Exercise: Copy out everything from the line containing "This screenshot has width=1687, height=522." down to the end of the material below, reproducing each line unchanged. Leave the pictures out of your copy.

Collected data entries
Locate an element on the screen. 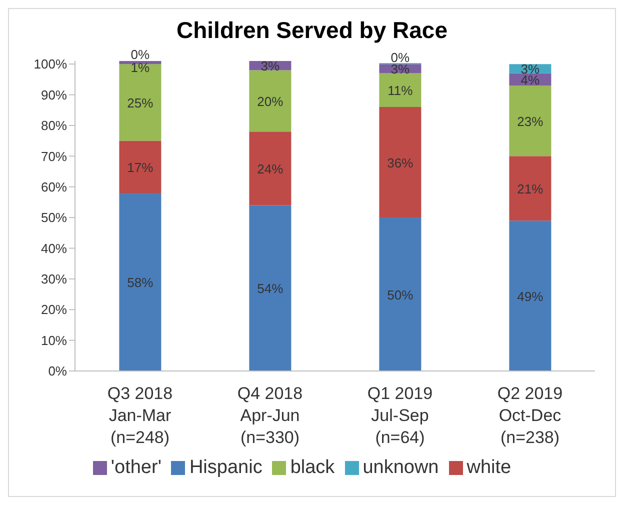 The height and width of the screenshot is (505, 624). x-tick-label: Q4 2018 Apr-Jun (n=330) is located at coordinates (270, 416).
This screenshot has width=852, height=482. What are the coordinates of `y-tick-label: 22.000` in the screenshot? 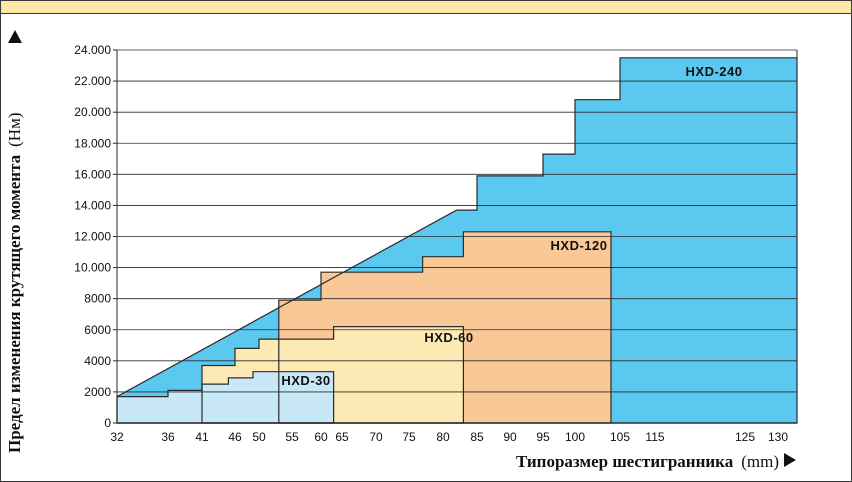 It's located at (92, 81).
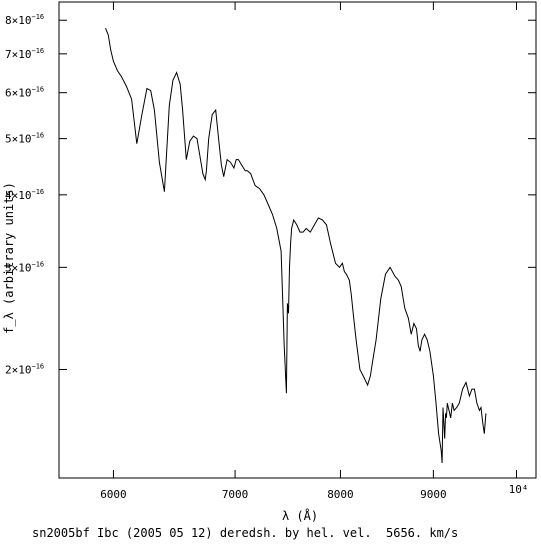 The height and width of the screenshot is (544, 541). I want to click on x-tick-label: 6000, so click(114, 494).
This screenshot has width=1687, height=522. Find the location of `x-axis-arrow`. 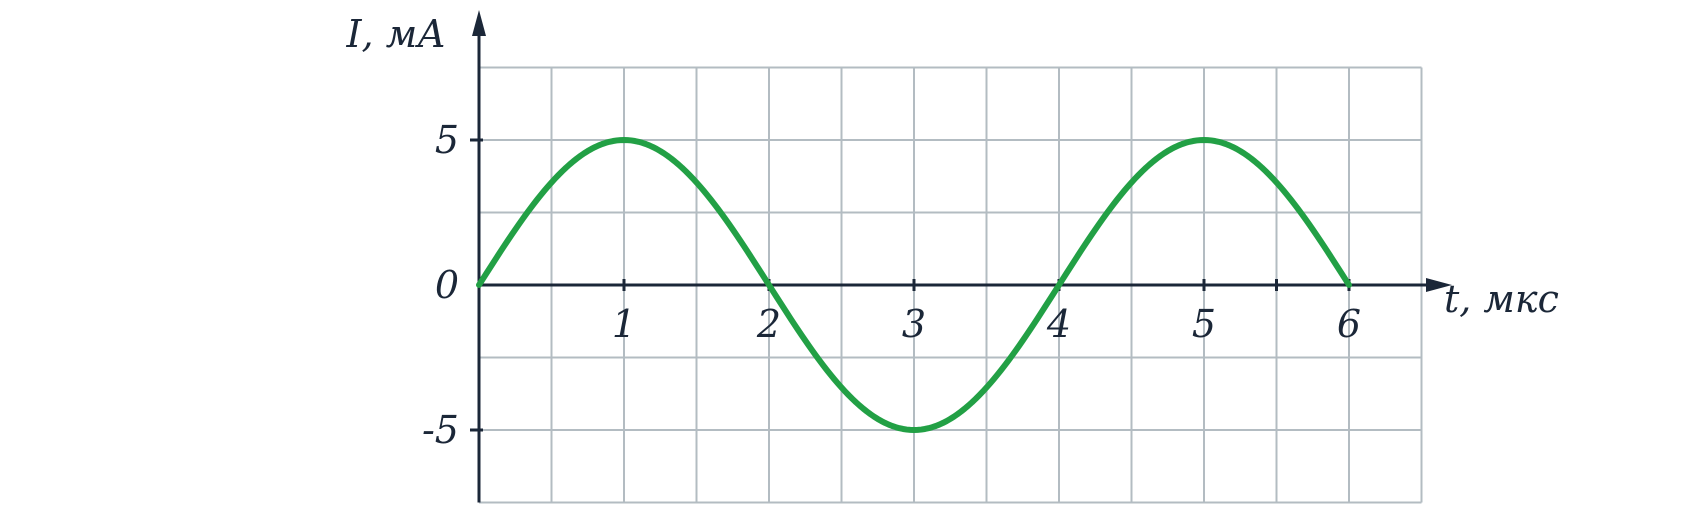

x-axis-arrow is located at coordinates (1439, 285).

Reply to the task:
This screenshot has width=1687, height=522. Find the location of `x-axis-arrow`. 

x-axis-arrow is located at coordinates (1439, 285).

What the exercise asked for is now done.